EXTRACTED RECORDS Block Start
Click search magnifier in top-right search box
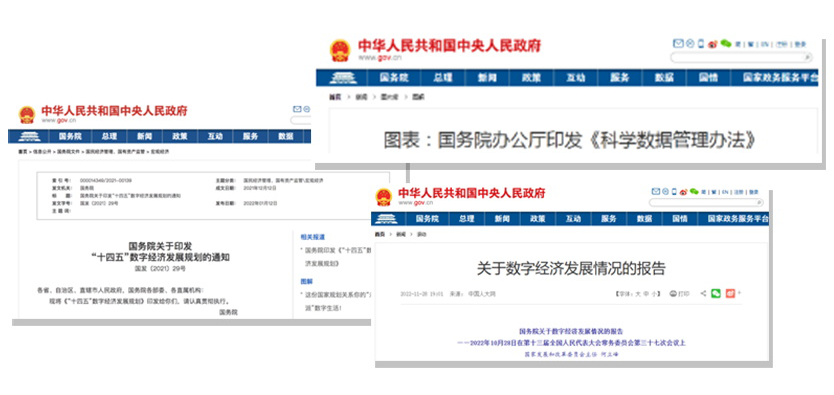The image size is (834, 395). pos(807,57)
EXTRACTED RECORDS Block End
EXTRACTED RECORDS Block Start
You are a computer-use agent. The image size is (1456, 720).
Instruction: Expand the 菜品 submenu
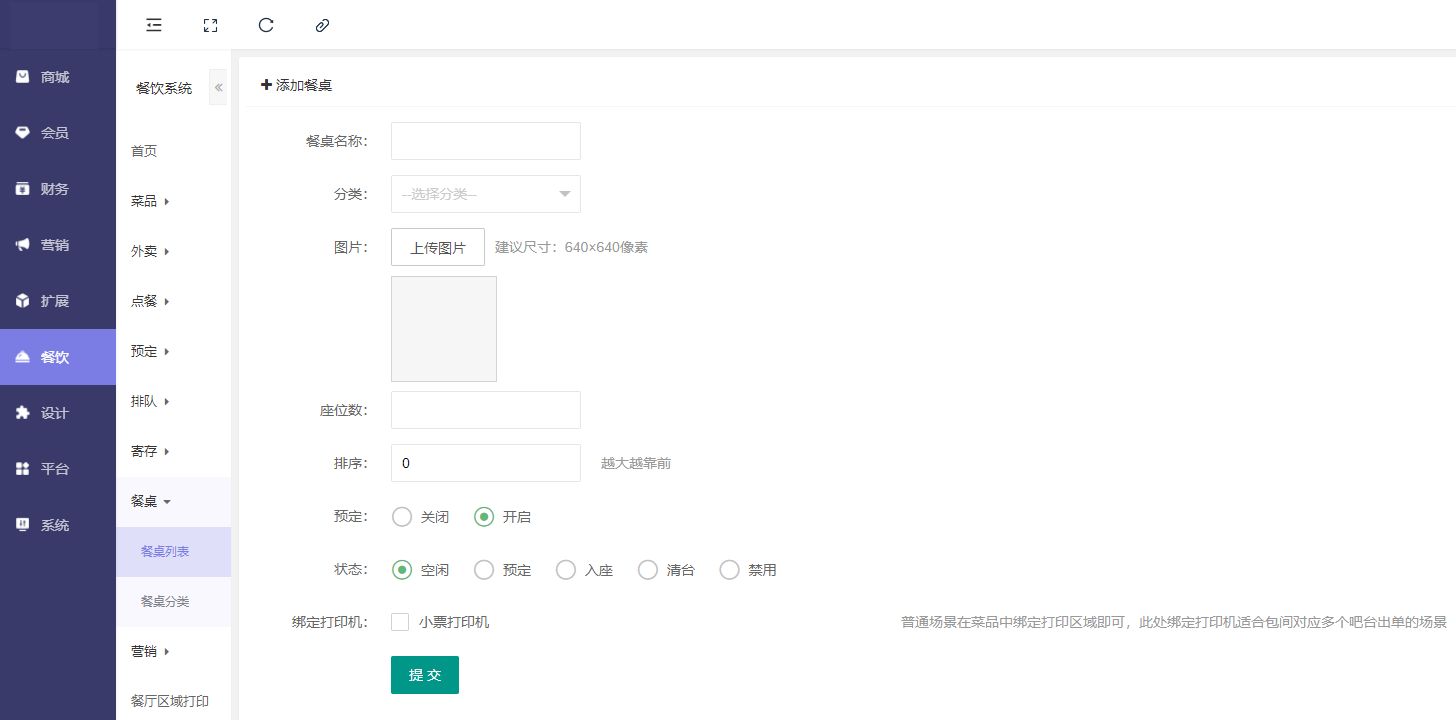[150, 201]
EXTRACTED RECORDS Block End
EXTRACTED RECORDS Block Start
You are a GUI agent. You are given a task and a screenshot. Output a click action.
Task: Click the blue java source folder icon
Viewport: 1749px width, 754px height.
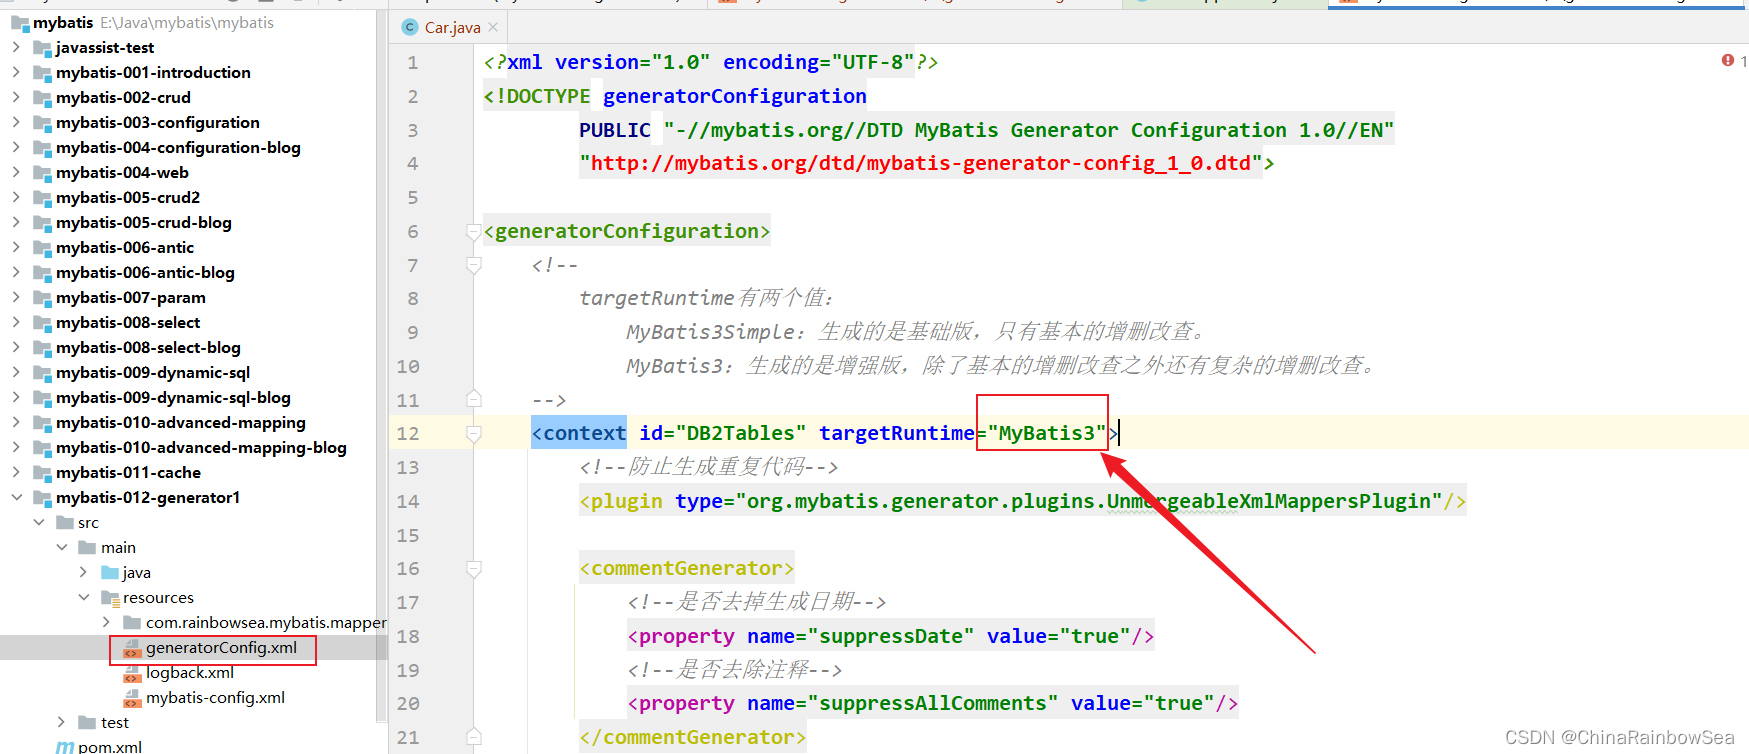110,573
EXTRACTED RECORDS Block End
WHAT NEEDS TO BE DONE: Using the listing, collect all lines in which the string "agent" is found.

ANSWER BELOW:
You are a computer-use agent. The image size is (1456, 720).
You are a GUI agent. You are given a task and a screenshot. Output a click action.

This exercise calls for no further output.